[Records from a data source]
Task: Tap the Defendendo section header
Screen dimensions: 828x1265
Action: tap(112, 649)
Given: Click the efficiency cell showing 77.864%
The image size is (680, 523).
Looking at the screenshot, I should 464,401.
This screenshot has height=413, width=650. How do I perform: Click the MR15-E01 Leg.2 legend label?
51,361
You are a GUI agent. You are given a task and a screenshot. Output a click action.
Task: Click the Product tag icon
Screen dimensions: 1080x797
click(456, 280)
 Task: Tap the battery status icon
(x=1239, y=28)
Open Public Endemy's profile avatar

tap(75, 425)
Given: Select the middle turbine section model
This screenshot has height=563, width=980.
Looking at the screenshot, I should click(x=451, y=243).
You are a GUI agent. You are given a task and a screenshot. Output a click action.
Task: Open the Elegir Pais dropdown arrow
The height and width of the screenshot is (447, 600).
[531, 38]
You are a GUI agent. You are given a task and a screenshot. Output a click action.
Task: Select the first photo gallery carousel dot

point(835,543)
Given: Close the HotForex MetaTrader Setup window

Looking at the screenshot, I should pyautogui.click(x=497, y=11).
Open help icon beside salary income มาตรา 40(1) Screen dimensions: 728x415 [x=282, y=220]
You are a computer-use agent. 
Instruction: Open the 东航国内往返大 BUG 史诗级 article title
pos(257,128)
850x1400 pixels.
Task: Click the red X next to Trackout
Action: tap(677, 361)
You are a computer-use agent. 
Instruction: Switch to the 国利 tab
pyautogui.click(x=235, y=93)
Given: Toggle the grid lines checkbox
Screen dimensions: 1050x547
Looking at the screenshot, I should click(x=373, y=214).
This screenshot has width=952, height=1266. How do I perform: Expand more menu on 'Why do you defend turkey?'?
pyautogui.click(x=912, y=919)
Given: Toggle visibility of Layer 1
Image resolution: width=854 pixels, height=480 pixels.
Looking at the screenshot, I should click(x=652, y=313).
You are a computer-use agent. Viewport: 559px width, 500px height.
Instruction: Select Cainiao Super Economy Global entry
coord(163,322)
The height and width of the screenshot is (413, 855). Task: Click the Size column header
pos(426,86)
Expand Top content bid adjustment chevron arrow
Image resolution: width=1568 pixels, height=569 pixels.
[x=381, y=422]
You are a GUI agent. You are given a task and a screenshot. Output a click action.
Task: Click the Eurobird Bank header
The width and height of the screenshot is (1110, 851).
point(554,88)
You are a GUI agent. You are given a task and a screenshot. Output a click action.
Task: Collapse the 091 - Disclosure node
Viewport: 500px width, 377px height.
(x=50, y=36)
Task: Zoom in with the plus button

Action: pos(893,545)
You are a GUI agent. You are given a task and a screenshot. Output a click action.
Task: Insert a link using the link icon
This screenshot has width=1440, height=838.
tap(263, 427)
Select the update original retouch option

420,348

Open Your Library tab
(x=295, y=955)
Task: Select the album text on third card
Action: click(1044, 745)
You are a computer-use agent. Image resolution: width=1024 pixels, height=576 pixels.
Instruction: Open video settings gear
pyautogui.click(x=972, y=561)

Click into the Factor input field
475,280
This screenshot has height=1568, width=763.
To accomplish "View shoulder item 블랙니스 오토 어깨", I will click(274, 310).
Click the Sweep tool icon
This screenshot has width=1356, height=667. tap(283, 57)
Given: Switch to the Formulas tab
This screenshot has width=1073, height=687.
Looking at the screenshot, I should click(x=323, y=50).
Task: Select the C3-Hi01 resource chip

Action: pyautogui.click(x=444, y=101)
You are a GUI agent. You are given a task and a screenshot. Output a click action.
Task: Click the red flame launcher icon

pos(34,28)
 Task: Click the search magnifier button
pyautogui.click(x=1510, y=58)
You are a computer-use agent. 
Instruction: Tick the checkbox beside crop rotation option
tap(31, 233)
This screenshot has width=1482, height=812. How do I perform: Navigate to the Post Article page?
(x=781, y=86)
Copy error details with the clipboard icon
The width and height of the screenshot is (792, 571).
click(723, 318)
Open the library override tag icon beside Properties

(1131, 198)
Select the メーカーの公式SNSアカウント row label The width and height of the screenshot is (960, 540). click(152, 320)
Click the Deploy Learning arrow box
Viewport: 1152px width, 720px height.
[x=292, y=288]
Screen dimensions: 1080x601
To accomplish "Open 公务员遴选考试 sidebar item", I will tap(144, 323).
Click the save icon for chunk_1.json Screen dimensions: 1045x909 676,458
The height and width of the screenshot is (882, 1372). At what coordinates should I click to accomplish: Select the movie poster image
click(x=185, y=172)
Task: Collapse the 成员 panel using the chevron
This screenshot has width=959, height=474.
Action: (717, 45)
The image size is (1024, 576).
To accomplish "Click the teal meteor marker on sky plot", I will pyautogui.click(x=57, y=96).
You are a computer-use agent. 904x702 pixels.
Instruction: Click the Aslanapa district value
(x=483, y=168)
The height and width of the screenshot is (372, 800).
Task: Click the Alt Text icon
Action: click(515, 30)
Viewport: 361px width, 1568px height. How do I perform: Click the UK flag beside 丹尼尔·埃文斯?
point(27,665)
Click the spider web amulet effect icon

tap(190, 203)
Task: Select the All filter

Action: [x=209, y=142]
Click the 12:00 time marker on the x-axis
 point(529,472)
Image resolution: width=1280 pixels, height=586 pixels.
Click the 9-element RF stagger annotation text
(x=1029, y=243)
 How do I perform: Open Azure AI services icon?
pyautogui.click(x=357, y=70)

What you should do:
Gather each line in the data that holds the string "Collapse".

Answer to this exercise:
Task: Collapse the 091 - Disclosure node
Task: Collapse the 成员 panel using the chevron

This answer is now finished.